_YOUR OBJECTIVE_
Will you transcribe the entries that follow, exactly and in full?

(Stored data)
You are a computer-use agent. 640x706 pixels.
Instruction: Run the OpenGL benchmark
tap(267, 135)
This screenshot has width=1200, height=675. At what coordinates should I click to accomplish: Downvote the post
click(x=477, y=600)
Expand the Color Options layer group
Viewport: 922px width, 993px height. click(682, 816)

_ANSWER AREA_
You are a computer-use agent. 640x706 pixels.
Instruction: Run the OpenGL benchmark
tap(267, 135)
This screenshot has width=1200, height=675. At what coordinates should I click to accomplish: Downvote the post
click(x=477, y=600)
Expand the Color Options layer group
Viewport: 922px width, 993px height. click(682, 816)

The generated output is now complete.